United States District Court, D. Maryland

June 22, 2016

JOHN S. BURSON, et al., Plaintiffs,
v.
WILBUR L. DANIELS, et al., Defendants. WILBUR L. DANIELS, et al., Plaintiffs,
v.
STATE OF MARYLAND, et al., Defendants.

          MEMORANDUM OPINION

          ROGER W. TITUS UNITED STATES DISTRICT JUDGE.

         Wilbur and Kathern Daniels removed an 8-year-old foreclosure proceeding to this Court from the Circuit Court for Prince George's County on June 10, 2016. Case No. RWT 16-cv-2013. On the same day, they also filed a Complaint "against all persons claiming an interest in and to property known as 9717 Dale Drive, Upper Marlboro, MD 20772." Case No. RWT 16-cv-2014. This is the same property that is the subject of the foreclosure proceedings. See Case No. RWT 16-cv-2013, ECF No. 2. For the reasons that follow, the removed foreclosure proceeding will be remanded and the new Complaint filed in this Court will be dismissed.

         I. Background Facts and Procedural History

         In 2008, an Order to Docket foreclosure was filed in the Circuit Court for Prince George's County for the Dale Drive property. Id. From that point, the state court docket reveals multiple suggestions of bankruptcy and stays. Ultimately, the property was auctioned off and the court ratified the sale on April 13, 2015. CAE-08-29938, Dkt. 48. A writ of possession was issued on March 14, 2016. CAE-08-29938, Dkt. 62. Wilbur and Kathern Daniels, who were the mortgagors, allege that they own the property and that the foreclosure proceedings were permeated by fraud and discrimination. Case No. RWT 16-cv-2014, ECF No. 1, at 4. Their Complaint asserts numerous claims against all those involved in the foreclosure proceedings, including the judge and the State of Maryland. Id. They request a stay or injunction forbidding the continuation of the foreclosure proceeding, as well as other relief.

         II. Analysis

         A federal district court must liberally construe a complaint filed by a pro se litigant to allow the development of a potentially meritorious case. Hughes v. Rowe, 449 U.S. 5, 9 (1980). Nonetheless, liberal construction does not mean that a court can ignore a clear failure in the pleading to allege facts which set forth a claim cognizable in a federal district court. See Weller v. Dep't of Soc. Servs., 901 F.2d 387, 391 (4th Cir. 1990). The mandated liberal construction afforded to pro se pleadings means that if the court can reasonably read the pleadings to state a valid claim on which the plaintiff could prevail, it should do so; however, a district court may not rewrite a complaint. See Beaudett v. City of Hampton, 775 F.2d 1274, 1278 (4th Cir. 1985). To this end, the majority of the Complaint and Notice of Removal is unintelligible. The Court has attempted to discern the alleged causes of action and supporting facts.

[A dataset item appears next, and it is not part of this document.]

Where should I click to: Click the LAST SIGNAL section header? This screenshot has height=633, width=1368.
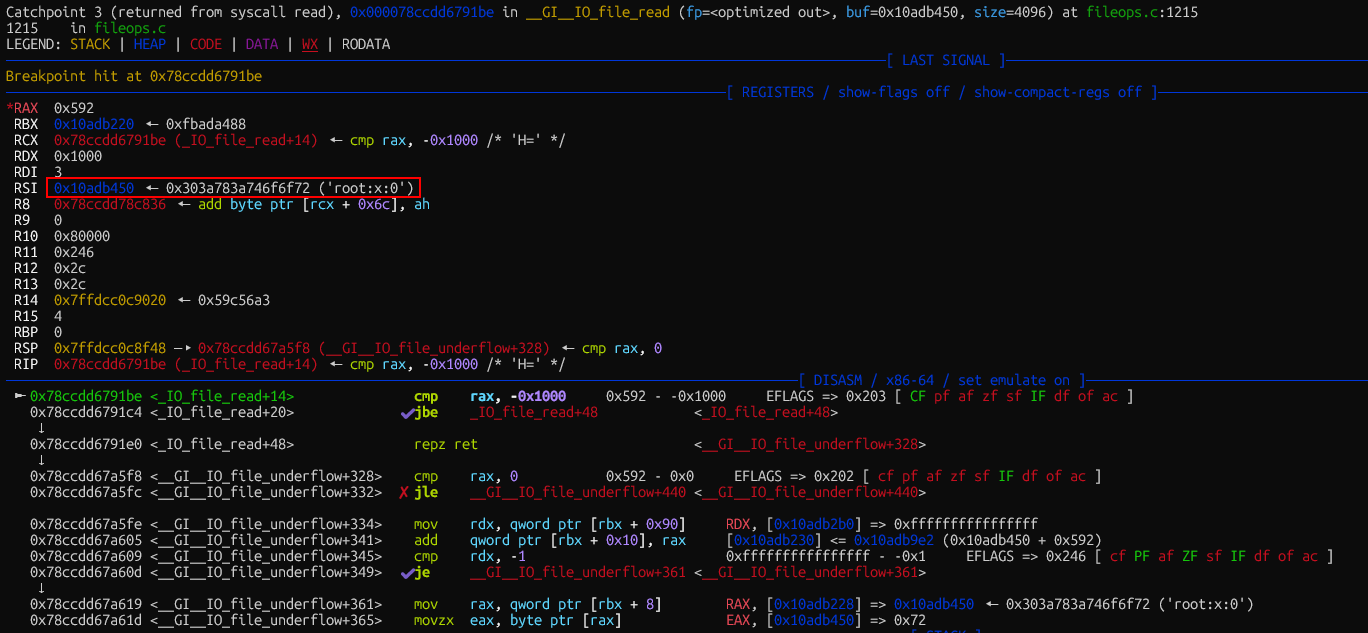coord(945,60)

         A. The Foreclosure Proceeding

         1. Case No. 16-cv-2013

         a. Timeliness

         As a preliminary matter, the removal of the foreclosure proceeding was untimely. A proceeding must typically be removed within 30 days of the receipt of the initial pleading by the defendant. 28 U.S.C. § 1446 (b) (2014). Proceedings removed based on diversity cannot be removed more than a year after commencement. Id. § 1446 (c). Applying either requirement, the removal in this case occurred eight years after the action commenced and was therefore exceedingly untimely.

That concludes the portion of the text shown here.